_EXERCISE OBJECTIVE_: What is needed here is each entry reproduced exactly, without its pictures.

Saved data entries
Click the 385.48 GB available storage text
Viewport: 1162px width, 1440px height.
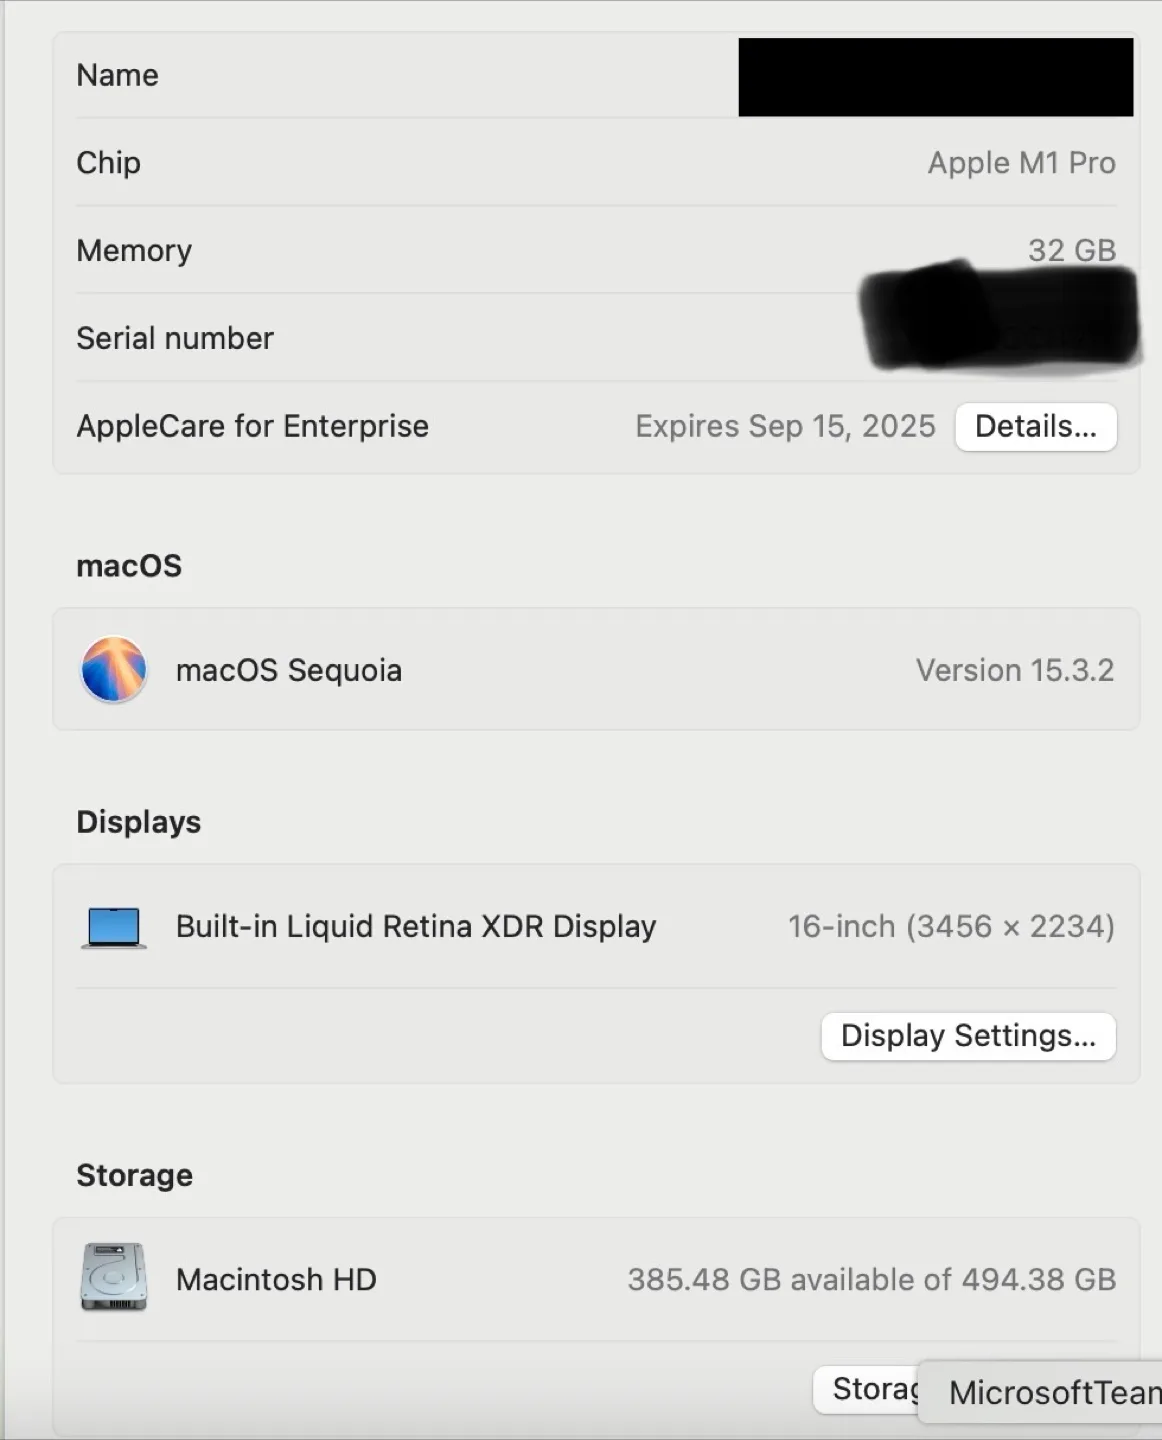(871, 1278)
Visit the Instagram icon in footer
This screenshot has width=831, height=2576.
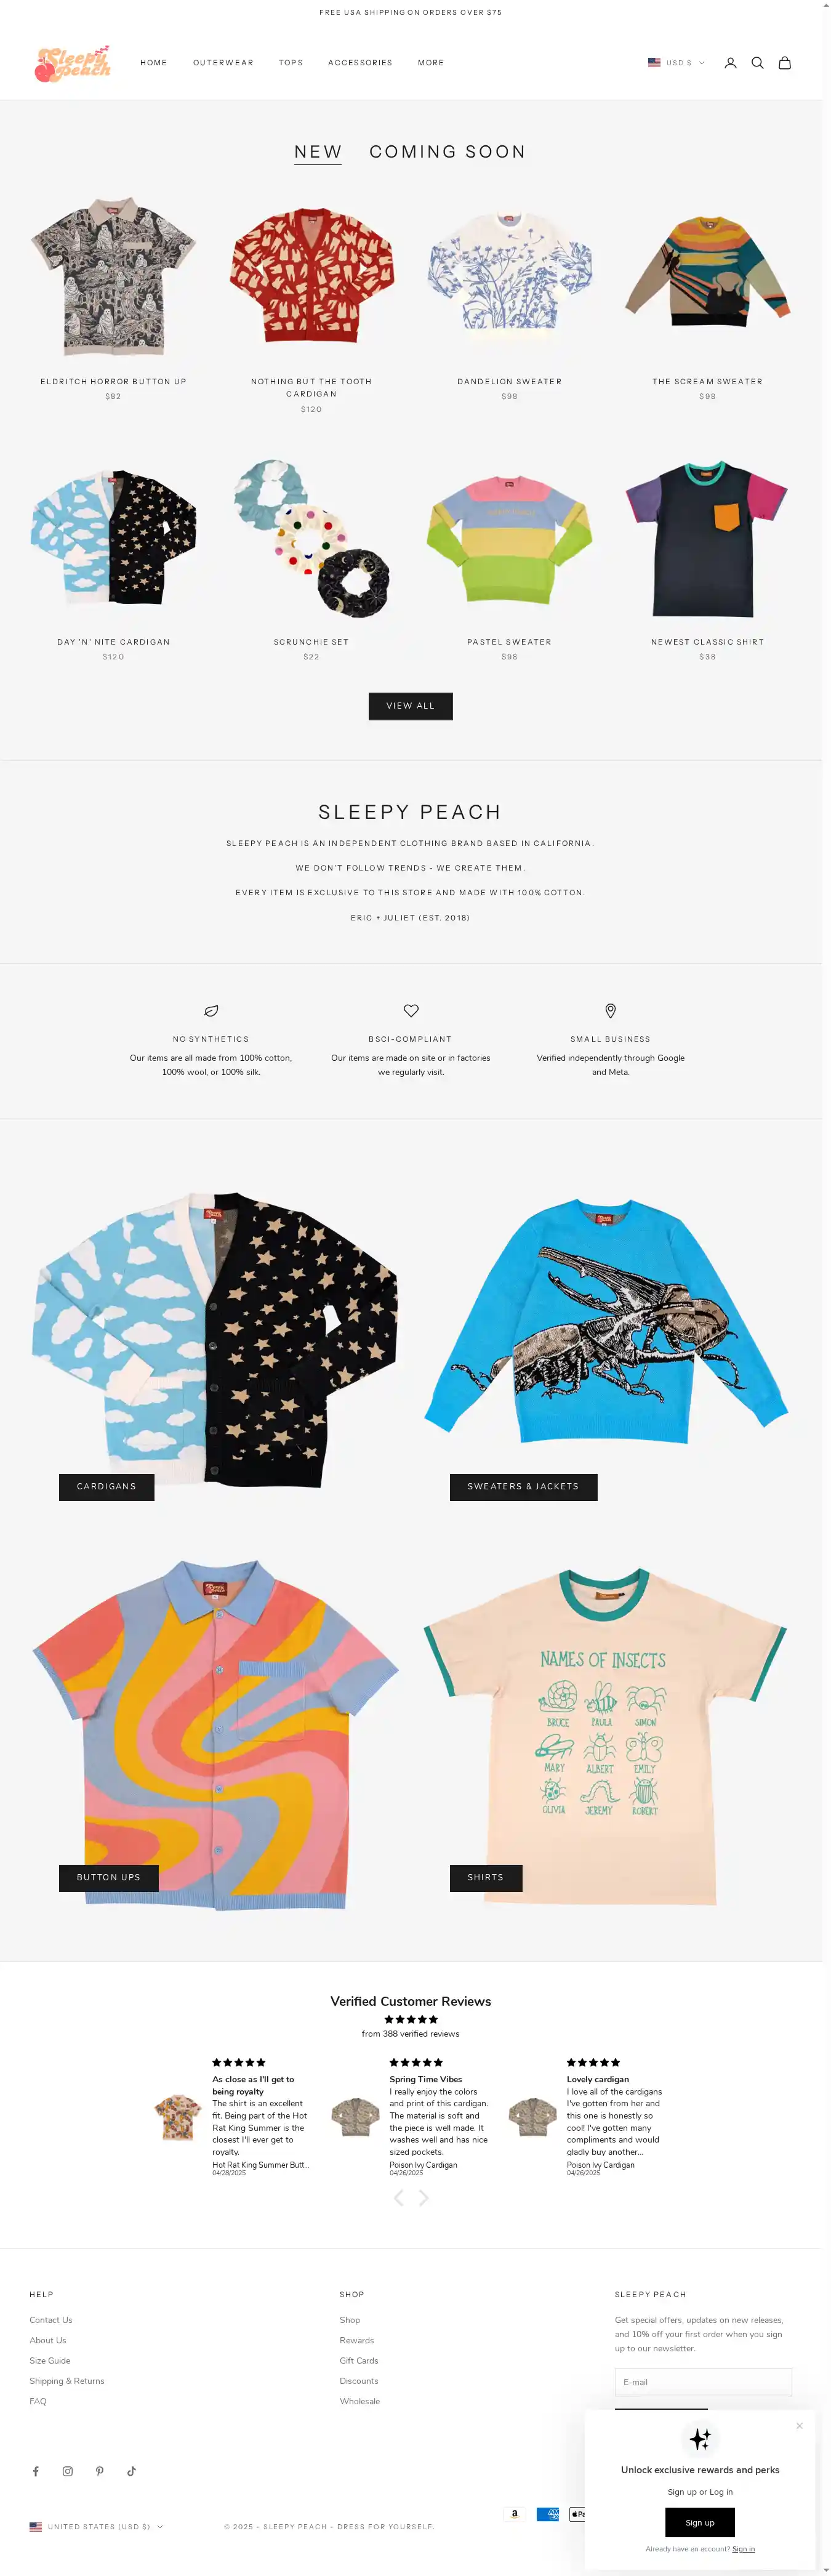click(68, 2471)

_SOLUTION TO THIS PROBLEM_:
Click the 385.48 GB available storage text
Viewport: 1162px width, 1440px height.
(871, 1278)
Visit the Instagram icon in footer
This screenshot has width=831, height=2576.
click(68, 2471)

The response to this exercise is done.